Veniamo al caso particolare dell’essere umano:
(1) La fine è identica all’inizio? NO, c’è un processo.
(2) L’ente che esiste alla fine esiteva già all’inizio? SI, nel senso che pur mutando non ha mai cessato di esistere pertanto SIN DALL’INIZIO L’EMBRIONE E’ UN ESSERE UMANO. C’è un organismo che si evolve ma l’organismo è lo stesso.
(3) Ciò che si predica dell’ente alla fine si predicava anche all’inizio? No, c’è stato cambiamento, però l’embrione conteneva potenzialmente tutto ciò che è poi diventato. (Potenzialmente non vuol dire necessariamente, quindi niente determinismo)
Angelo
(Che ora va a lavorare)
Angelo, il punto decisivo della tua risposta è il punto 2. Pur mutando, l’ente che esiste alla fine è lo stesso ente che esisteva all’inizio. Essere lo stesso qui significa solo: che ha continuato ad esistere (“non ha cessato di esistere”).
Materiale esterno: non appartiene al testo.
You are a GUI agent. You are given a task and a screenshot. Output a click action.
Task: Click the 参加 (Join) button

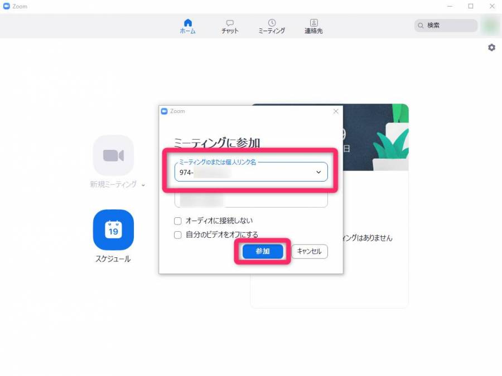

Dal punto di vista filosofico, questa affermazione è molto impegnativa: la mera continuità d’esistenza, indipendentemente da qualunque qualità o natura, fonda l’identità di natura. Ma un esistere puro e semplice, un’indeterminata esistenza come mai si può dire che rimane la stessa? Anzi: come si può dire che continua ad esistere, e non cessa di esistere: cosa non cessa di esistere?
Ma quando vieni al caso particolare, non hai questa difficoltà, perché qui non si tratta di un esistente indeterminato, ma di un ente ben determinato come embrione. Però qui dire che c’è continuità si risolve nel dire che l’uomo è uomo in virtù di quel che permane, cioè di quei 46 cromosomi. Con l’argomento della continuità, sin qui, non fai nessun passo avanti rispetto al dato biologico. A meno che tu non sia in grado di mostrare in che modo nell’embrione è potenzialmente contenuto l’essere uomo soggetto morale, emozionale, giuridico, storico, ecc. ecc., a meno di ciò non serve a nulla la tua aggiunta ‘potenziale’: è solo un altro modo di dire che una certa dotazione biologica è condizione necessaria per, ecc. ecc. Io invece ritengo che dall’inizio alla fine la trasformazione dell’uomo è essenziale; ritengo cioè che l’uomo che c’è alla fine è essenzialmente diverso dall’embrione che c’era all’inizio. Io trovo addirittura che sia un controsenso (o almeno una forzatura) dire che io sono stato un embrione, perché quando ero embrione, non ero io: non ero un io e dunque non ero io (il che non vuol dire che ero tutt’altra cosa, o, alla Sartori, che è uomo solo chi sappia dire io).
Aggiungo che da wittgensteiniano quale sono nel trattamento di siffatti concetti, se parlo di trasformazione essenziale non è in senso platonico. E’ essenziale sotto certi aspetti:. sotto quello biologico non c’è trasformazione essenziale, ma sotto tutti gli altri aspetti sì. Sotto tutti gli altri aspetti: cioè sotto quegli aspetti che, tutti insieme, in modi e circostanze che non si definiscono una volta per tutte e che mutano pure storicamente – così come sono di fatto storicamente mutati, poiché un’essenza platonica non c’è e non è surrogable con la biologia – fanno di un uomo un uomo).